US 12,231,463 B2
Content-based socially-engineered threat classifier
Cameron Michael Schmauch, Los Gatos, CA (US); and Chaitanya Puchakayala, San Jose, CA (US)
Assigned to PROOFPOINT, INC., Sunnyvale, CA (US)
Filed by Proofpoint, Inc., Sunnyvale, CA (US)
Filed on Mar. 11, 2022, as Appl. No. 17/693,157.
Prior Publication US 2023/0291764 A1, Sep. 14, 2023
Int. Cl. H04L 9/40 (2022.01); G06F 40/211 (2020.01)

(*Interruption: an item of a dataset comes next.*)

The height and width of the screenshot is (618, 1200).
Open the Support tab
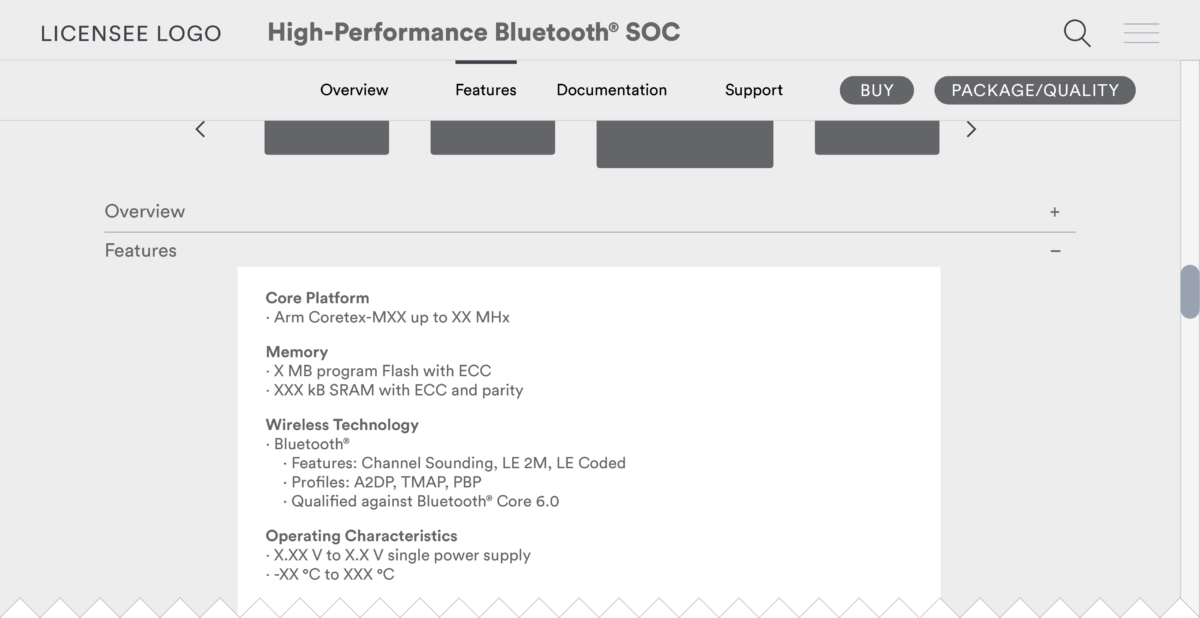click(x=753, y=90)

CPC H04L 63/1483 (2013.01) [G06F 40/211 (2020.01); H04L 63/1416 (2013.01)] 20 Claims
OG exemplary drawing
 
1. A system for identification of threats in input content, the system comprising:
a processor;
a non-transitory computer-readable medium; and
stored instructions translatable by the processor to:
storing, in a feature syntax language (FSL) statement database, statements that define a plurality of functions, each function adapted to generate a corresponding feature responsive to detecting corresponding text in a content item;
receiving, by a core object generator, an input content item;
applying, by the core object generator, the functions stored in the FSL statement database to the input content item;
generating, by the core object generator, a set of features resulting from application of the functions stored in the FSL statement database to the input content item, the set of features corresponding to the input content item;
generating, by the core object generator, a core object containing the set of features corresponding to the input content item;
receiving, by a classifier engine, the core object from the core object generator;
retrieving, by the classifier engine, one or more rules from a rules database;
applying, by the classifier engine, the one or more rules to the received core object and thereby providing real-time identification of threats corresponding to the core object according to the applied one or more rules;
receiving, by a user interface coupled to the FSL statement database and the rules database, user input to modify the statements in the FSL statement database and the rules in the rules database, the system using the modified statements and rules in real- time;
receiving, by a user interface coupled to the FSL statement database and the rules database, user input to modify the statements in the FSL statement database and the rules in the rules database, the system using the modified statements and rules in real- time;
storing one or more named sets, each named set containing a set of alternative terms, the one or more named sets being included in at least one of: statements in the FSL statement database, and the rules in the rules database.